2-Consider the following recursive functions. public static int square(int n) { if (n == 0) return 0; return square(n-1) + 2*n - 1; } public static int cube(int n) { if (n == 0) return 0; return cube(n-1) + 3*(square(n)) - 3*n + 1; } What is the value of square(5)? cube(5)? cube(123)?

3-Combinations. Write a program Combinations.java that takes an integer command-line argument n and prints all 2ⁿcombinations of any size. A combination is a subset of the n elements, independent of order. As an example, when n = 3, you should get the following output:

 a ab abc ac b bc c 

Note that your program needs to print the empty string (subset of size 0).

4-Collatz function. Consider the following recursive function in Collatz.java, which is related to a famous unsolved problem in number theory, known as the Collatz problem or the 3n + 1 problem.

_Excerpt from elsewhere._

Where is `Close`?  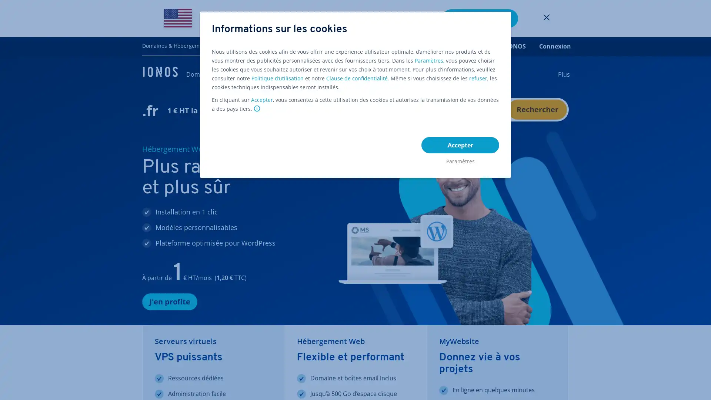 Close is located at coordinates (546, 18). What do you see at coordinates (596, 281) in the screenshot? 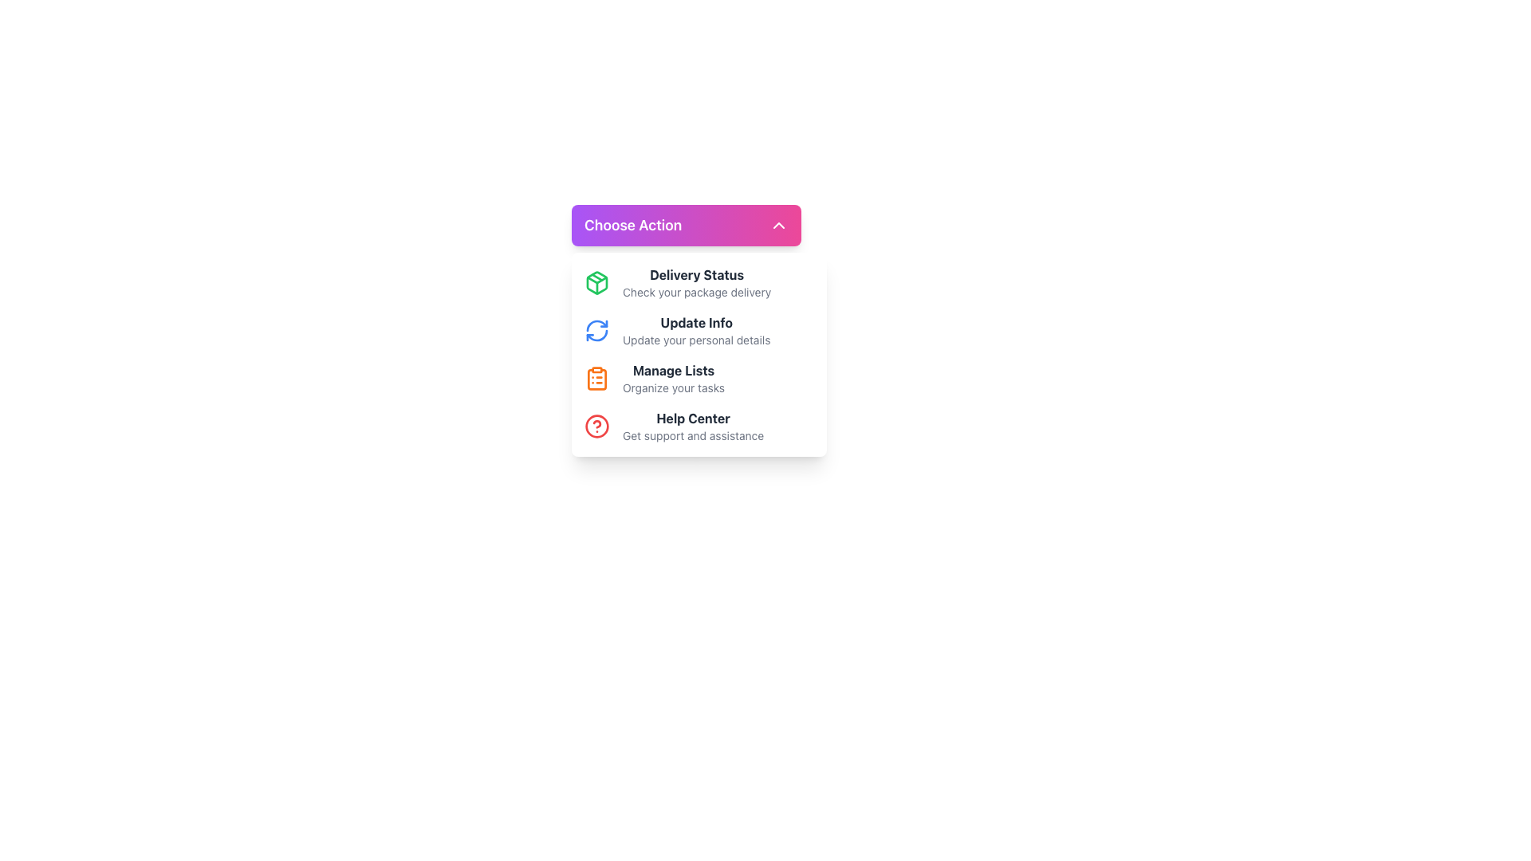
I see `SVG structure of the package icon located in the 'Choose Action' dropdown menu, positioned to the left of the 'Delivery Status' option` at bounding box center [596, 281].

public static void collatz(int n) { StdOut.print(n + " "); if (n == 1) return; if (n % 2 == 0) collatz(n / 2); else collatz(3*n + 1); } 

For example, a call to collatz(7) prints the sequence

7 22 11 34 17 52 26 13 40 20 10 5 16 8 4 2 1 

as a consequence of 17 recursive calls. Write a program that takes a command-line argument n and returns the value of i < n for which the number of recursive calls for collatz(i) is maximized. Hint: use memoization. The unsolved problem is that no one knows whether the function terminates for all integers (mathematical induction is no help because one of the recursive calls is for a larger value of the argument).